“Everywhere I go,” said Hiram, “Figger-four is right at my elbow, still askin’ questions. And I get interested in answerin’ and I forget and try to keep step with him, and the first thing I know I’m hoppin’ along worse than a darned jack-rabbit. But he’ll do errands like a fly.”
Therefore he did not rebuff the little man. In consequence Avery was able to report that Hiram had travelled all over the country; that he had brought his chariots to Palermo because he was going to start out with another circus after he got rested up and had squared things with his brother. Furthermore, the people who had bought his other show property weren’t willing to pay a fair price for the waggons, and Hiram didn’t propose to be “Jewed.” No one had ever got the better of Hiram, so Hiram told Avery, and Avery told the people of Palermo. He had—at this point Figger-four always took a long breath—rising forty thousand dollars in the bank, beside what he carried in the fat pocketbook. He was ready to lend money on first mortgages, and Avery was able to state that already several persons whom Judge Willard had been squeezing for bonuses on renewal of their notes had refunded their loans with Hiram. As Avery bobbed around telling this, he served as an excellent advertising medium, and other patrons of Judge Willard, who had been the town’s sole financial man for years, came to the new capitalist for loans. Avery admitted that probably the Judge would still enjoy a monopoly of handling the money of the widows and orphans and old folks who had placed their funds with him for investment, because Hiram was not yet morally rehabilitated in the town’s opinion.
“But there ain’t a better man to borrow money from,” concluded his champion. “He don’t take no bonus and he lets you have it for six per cent, and set your own time.”
Moreover, Hiram started the hum of industry in Palermo by hiring Ezra Mayo and several helpers to build a shelter for the circus waggons. And he was also vaguely hinting to the admiring Avery that next season he might start something in the way of business in Palermo that would make people open their eyes.
“You’re all deader’n a side-show mermaid here in Palermo,” he said one afternoon as he and Avery were sitting by the roadside under one of the big Look poplars. “There’s a lot of things that need to be peppered up.
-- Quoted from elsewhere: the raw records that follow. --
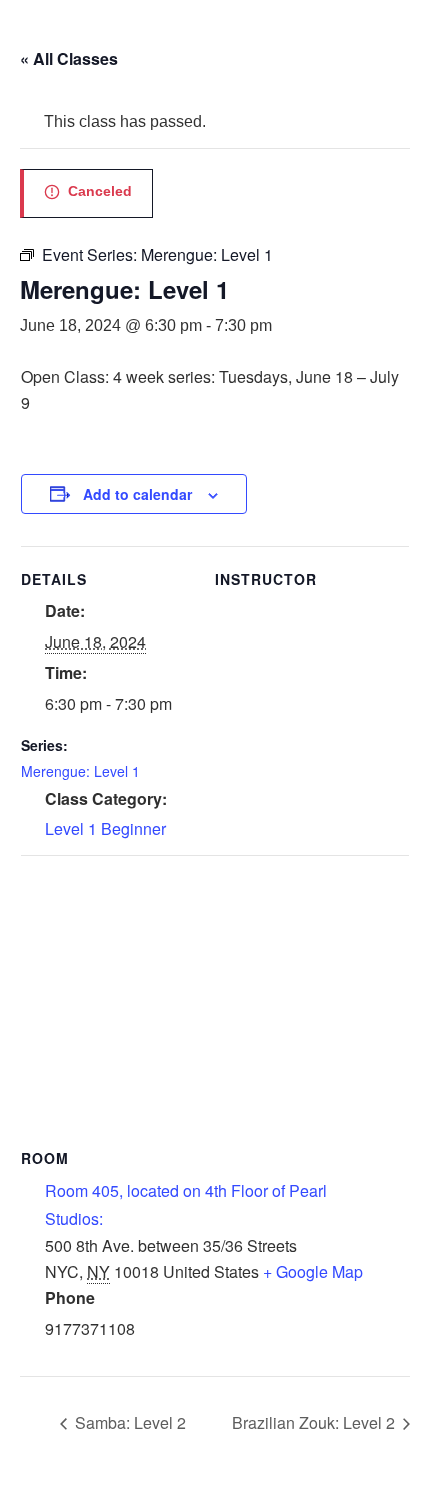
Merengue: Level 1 (80, 771)
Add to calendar (137, 494)
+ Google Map (313, 1271)
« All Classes (69, 58)
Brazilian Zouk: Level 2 (315, 1422)
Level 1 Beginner (105, 828)
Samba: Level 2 (128, 1422)
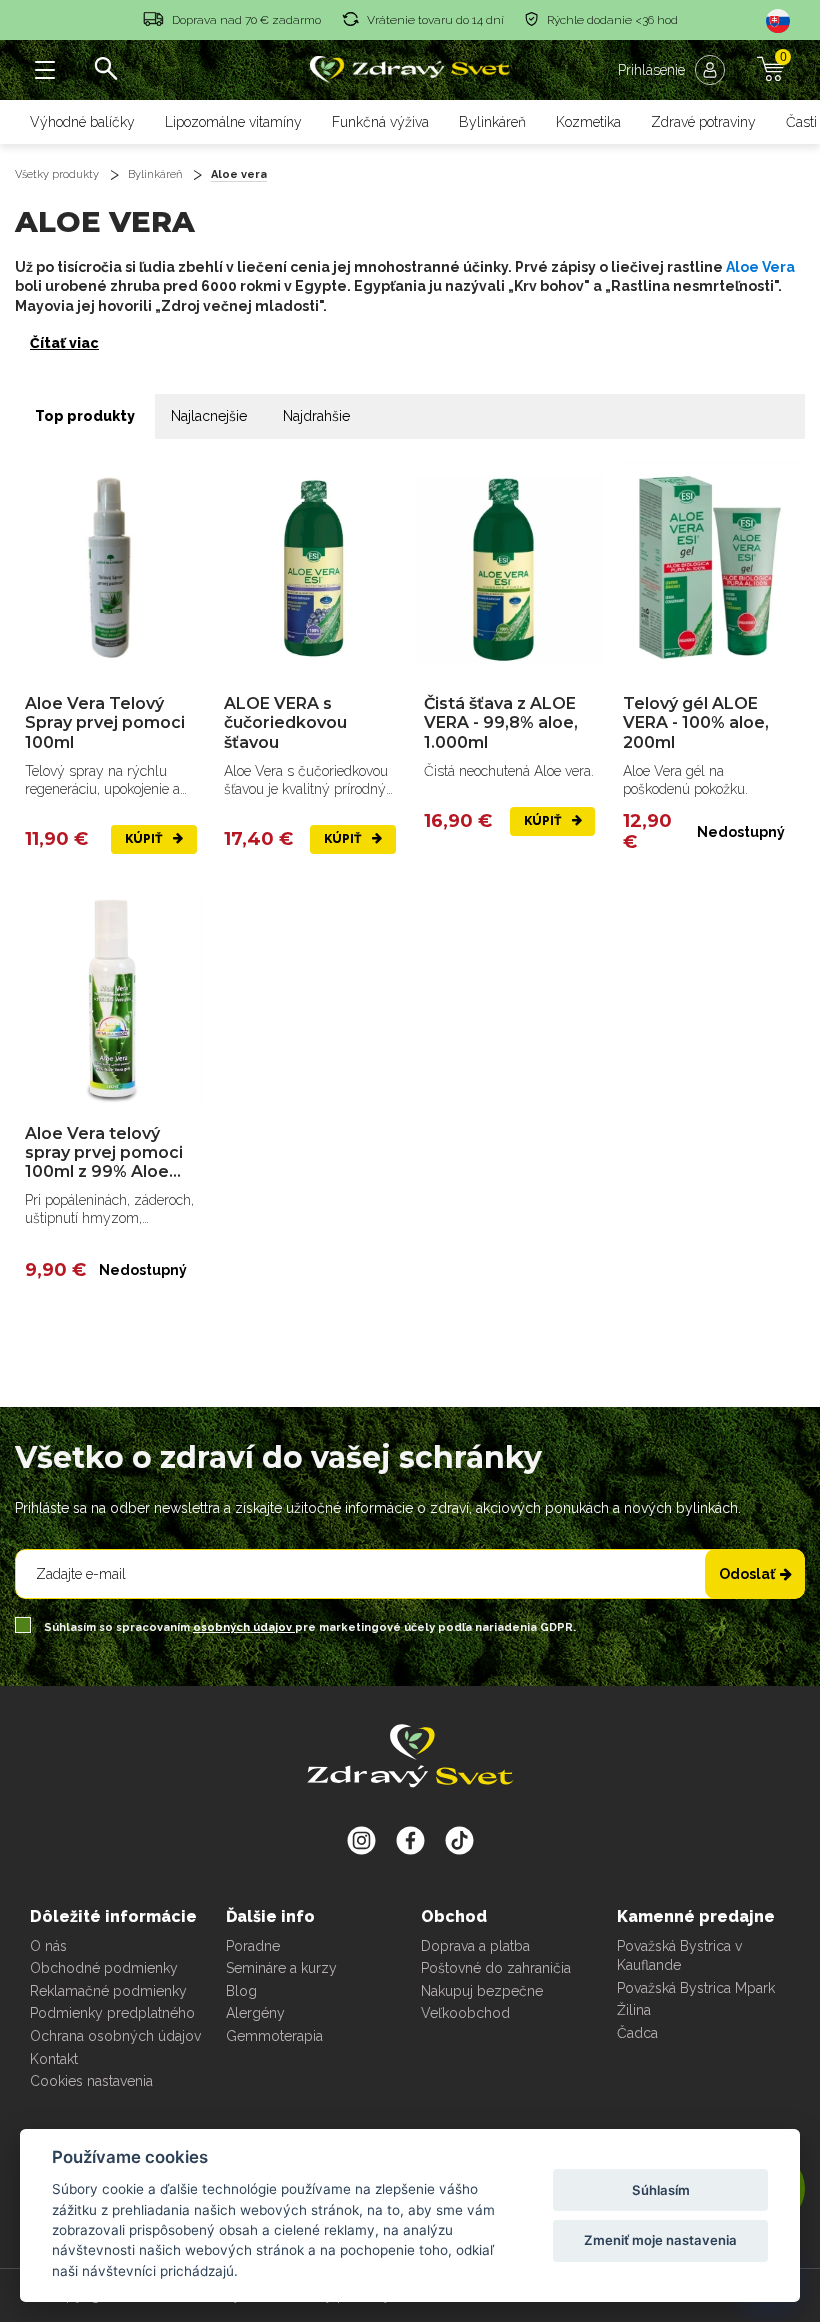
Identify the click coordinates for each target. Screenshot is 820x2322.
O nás (48, 1946)
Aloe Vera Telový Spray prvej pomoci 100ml (105, 722)
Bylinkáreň (492, 122)
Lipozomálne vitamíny (233, 122)
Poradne (253, 1946)
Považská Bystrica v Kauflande (679, 1956)
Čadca (637, 2033)
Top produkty (85, 416)
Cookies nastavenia (91, 2081)
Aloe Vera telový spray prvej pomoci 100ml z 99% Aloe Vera (104, 1153)
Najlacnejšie (209, 416)
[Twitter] (410, 1840)
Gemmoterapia (274, 2036)
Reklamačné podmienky (108, 1991)
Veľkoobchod (465, 2013)
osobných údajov (244, 1627)
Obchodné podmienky (104, 1968)
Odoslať (747, 1574)
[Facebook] (459, 1840)
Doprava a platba (475, 1946)
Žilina (634, 2010)
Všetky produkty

My brother Phin could have done it if he wasn’t too easy-goin’. Now, how long has old Coll Willard been town treasurer?”
There was a queer glint in the good eye that Hiram turned on Avery.
“Goin’ on thirty years.”
“Does he give bonds?”
“Hain’t ever been asked to,” replied Figger-four, with the readiness of one whose business is to know other people’s affairs. “This town wouldn’t ask a Willard to do such a thing as that. He’s safer’n the Bank of England, the Judge is.”
“Is, eh?” Hiram’s voice was hard. “I’ve seen a town note that was signed with only his name as treasurer. Does the town allow him to borrow money that way?”